Center City District ad campaign aims to help restaurants survive
With images evoking battles of the past, the promotion encourages people to order takeout meals directly from the restaurants.
Philadelphia’s Center City District is starting an advertising campaign encouraging people to order takeout meals from restaurants. The ads will feature familiar images from battles past, like Rosie the Riveter and Uncle Sam, but with a modern twist.
Paul Levy, president and CEO of the Center City District, said the campaign is designed to preserve restaurants in town, which make up about a third of the district’s business members and which are working hard to survive at a difficult time.
“Seventy percent of them were doing outdoor dining in December. If you go around Center City, people built those incredible heated enclosures, and the city has been really helpful closing off certain street lanes to allow it,” he said. “But when it’s 20 degrees at night, do people really want to go out of their home?”

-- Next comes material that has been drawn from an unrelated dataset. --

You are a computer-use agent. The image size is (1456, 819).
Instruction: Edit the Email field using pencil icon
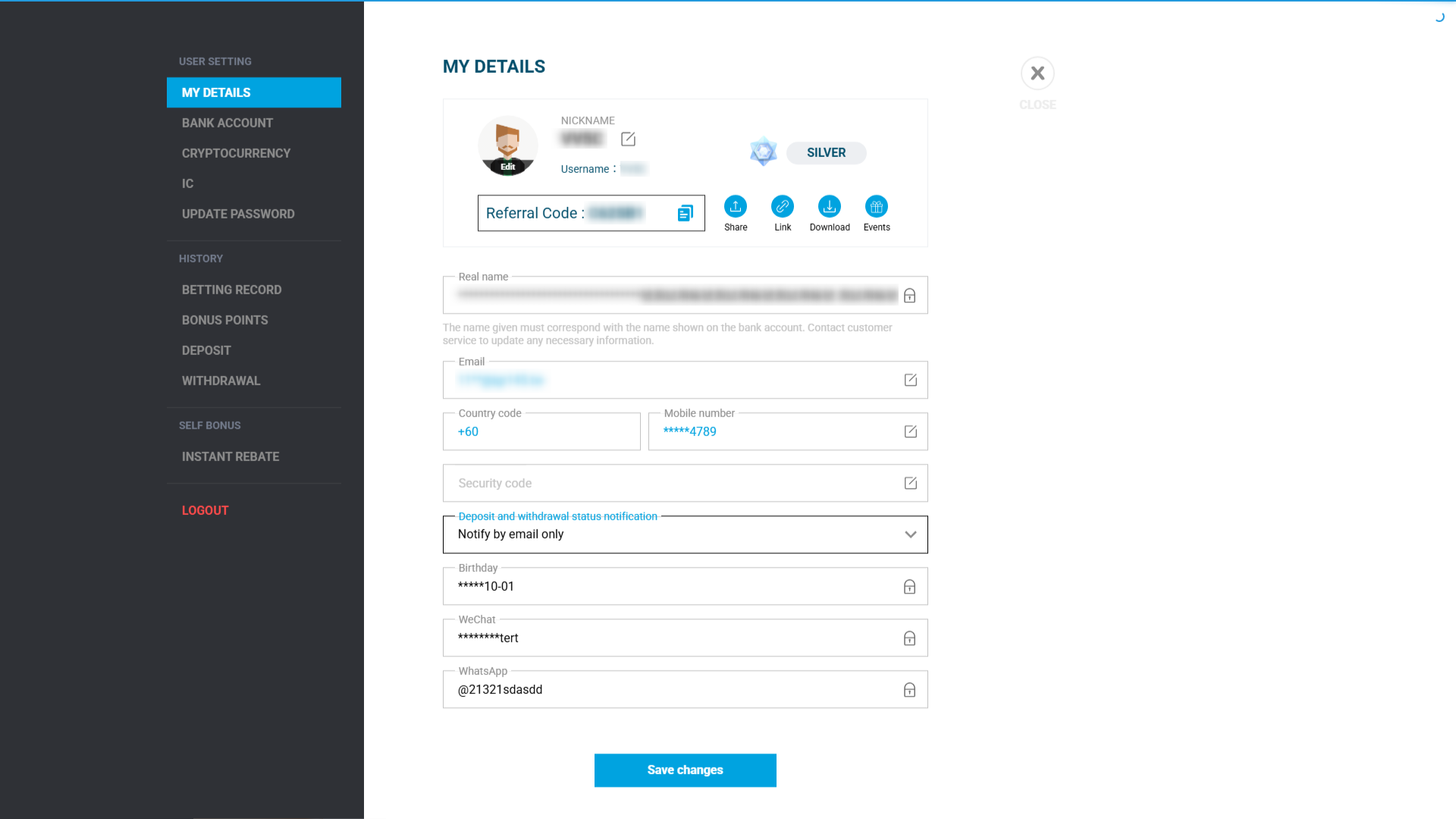click(x=910, y=380)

Levy said the campaign is to encourage people to go directly to the restaurants for takeout, bypassing some of the delivery services to maximize restaurant income.
“That’s not to be critical of any of the delivery services, but they take a piece of it. And tip generously — you don’t automatically think about tipping during takeout, but it’s so important to the employees there … it’s so critical to their income.”
The goal is to make sure the restaurants survive, Levy said. He noted that four or five restaurants have closed permanently since the pandemic began, but that two or three new restaurants have opened. He’s concerned that when temperatures drop, the winter weather will be problematic to restaurants that have so far been surviving well with outdoor dining.
“I think this is the wintertime, when we really felt the need to stress the campaign, because you could do a lot of outdoor seating when it was 40 or 50 degrees,” he said. “So far, we have had a mild winter, but we wanted to be able to prevent more closures in January, February, and early March.”
The campaign will spend $75,000 but is also relying on its email base of 100,000 people to spread the word. The emails will target people who are likely to be in Center City on a weekly basis, Levy said.